Dengan patuh pasukan itu melaksanakan perintah panglimanya, Qutaibah
bin Muslim. Mereka bersiaga menghadapi musuh di tapal batas. Hanya saja,
ketika dua kubu telah berhadapan, pasukan Islam melihat banyaknya musuh
dan lengkapnya persenjataan mereka, maka ketakutan mulai menjalar.
Qutaibah bisa merasakan apa yang berkecamuk dalam hati para prajuritnya.
Maka beliau segera berkeliling dari satu kompi ke kompi yang lain untuk
membangkitkan semangat mereka. Kemudian beliau memandang ke kanan dan
kiri seraya bertanya, “Di mana Muhammad bin Waasi’ al-Uzdi?” Mereka
menjawab, “Beliau di barisan sebelah kanan, wahai amir.” Qutaibah
berkata, “Apa yang tengah dilakukannya?” Mereka berkata, “Bersandar pada
tombaknya, menata ke depan sambil mengarahkan telunjuknya ke langit
untuk berdoa. Apakah Anda menginginkan agar kami memanggil beliau?”
Qutaibah, “Tidak perlu, biarkanlah dia. Demi Allah, telunjuknya itu
(doa beliau) lebih aku sukai dariapada seribu pedang pilihan yang
dihunus oleh seribu pemuda jagoan. Maka biarkanlah dia berdoa, kita
mengetahui bahwa doanya mustajab.”
Perang pun berkecamuk, dua pasukan besar saling menerjang laksana
singa yang hendak menerkam mangsanya. Kedua pasukan bertemu laksana dua
gelombang air bah yang saling bertabrakan. Lalu Allah Subhanahu wa Ta’ala menurunkan ketenangan dalam jiwa pasukan Islam dan membantu dengan ruh kekuatan dari-Nya.
Prajurit Islam terus menyerbu musuh sepanjang hari, hingga manakala
beranjak malam, Allah menggoyahkan telapak kaki musuh dan rasa gentar
menyelimuti mereka hingga akhirnya menyerah. Para mujahidin dapat
melumpuhkan mereka dengan mudah, sebagian berantakan dan lari
kocar-kacir, sebagian lainnya berhasil ditawan. Begitulah, mereka
menyerah kalah dan minta berdamai kepada Qutaibah dengan mengajukan
tebusan.
Di antara tawanan tersebut ada orang yang jahat dan hobi memprovokasi
kaumnya untuk memusuhi Islam.
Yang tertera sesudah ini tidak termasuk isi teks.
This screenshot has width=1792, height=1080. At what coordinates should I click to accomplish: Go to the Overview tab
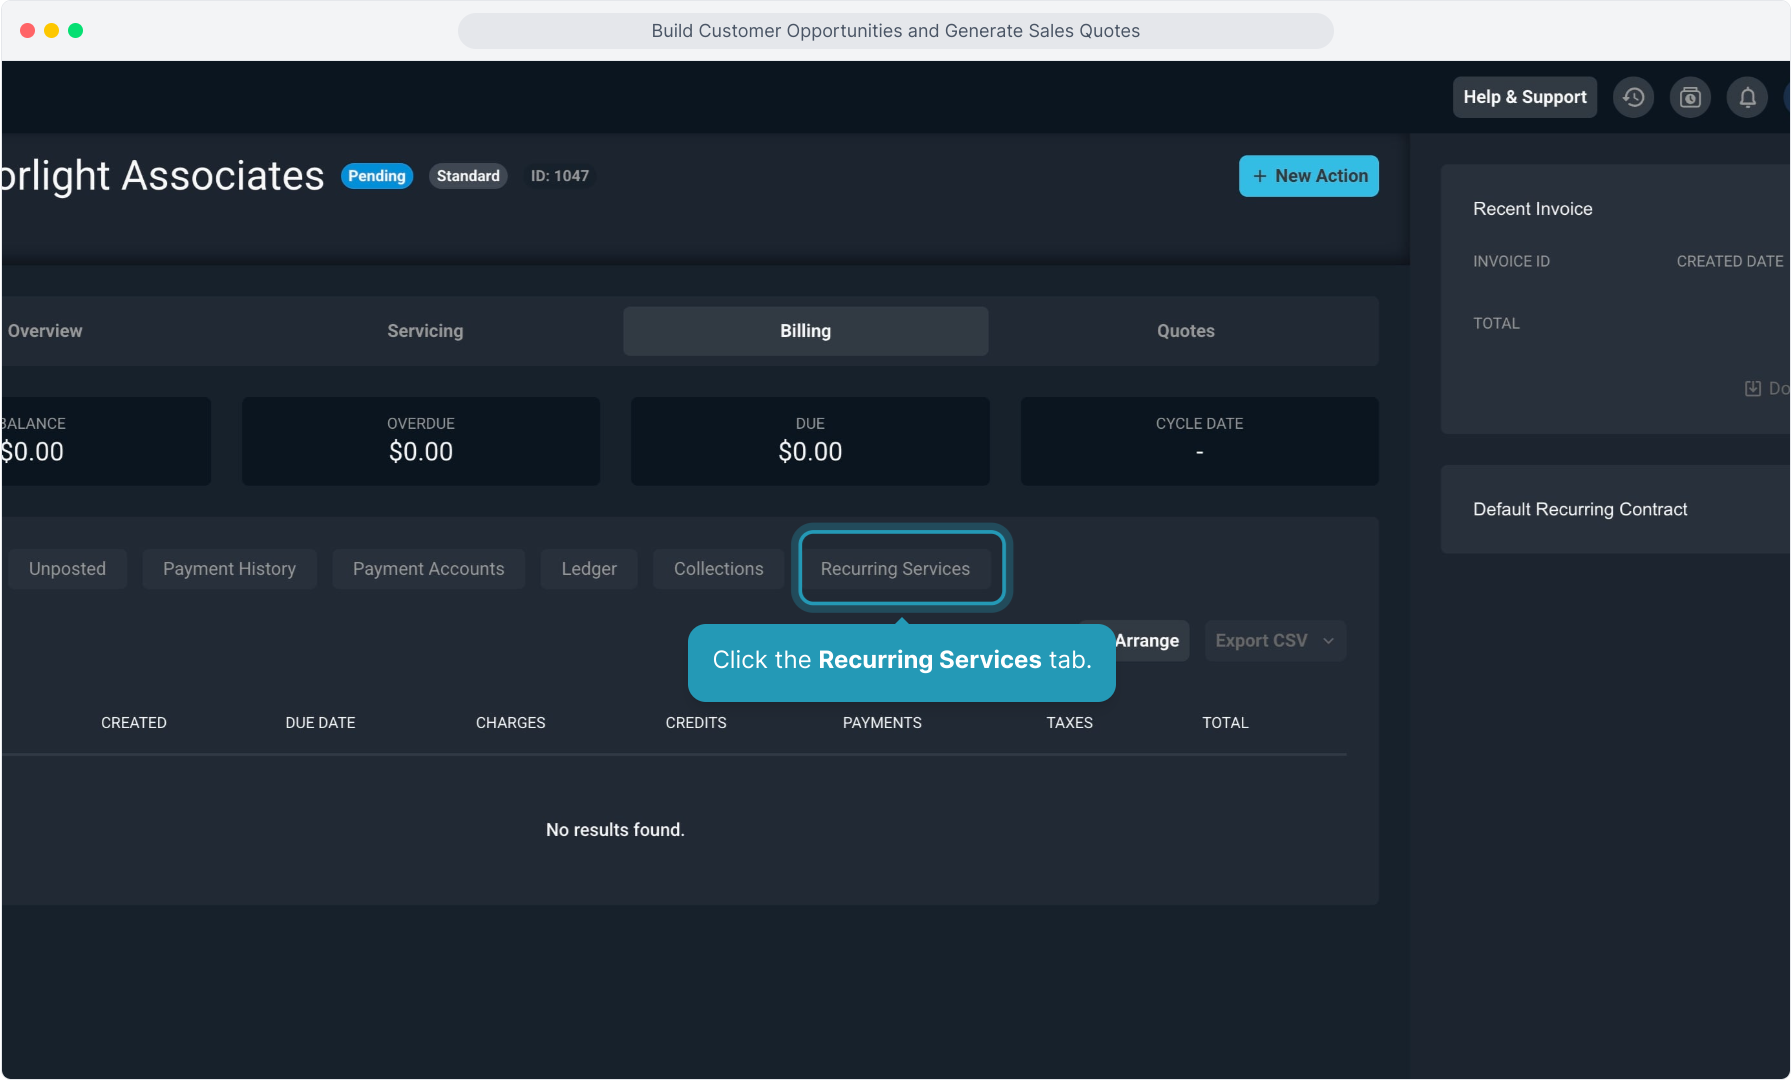(x=45, y=331)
Dia berkata, “Aku ingin menebus diriku
wahai Amir!” Qutaibah berkata, “Berapa harga tebusannya?” Tawanan itu
menjawab, “Lima ribu helai kain sutera Cina seharga satu juga.”
Mendengar jawaban itu, Qutaibah menoleh kepada para sahabatnya,
“Bagaimana menurut kalian?” Mereka berkata, “Menurut kami, harta
tersebut akan menambah jumlah ghanimah bagi muslimin. Sementara itu kita
juga sudah tak mengkhawatirkan sepak terjangnya dan yang semacamnya
setelah kemenangan besar yang kita raih ini.”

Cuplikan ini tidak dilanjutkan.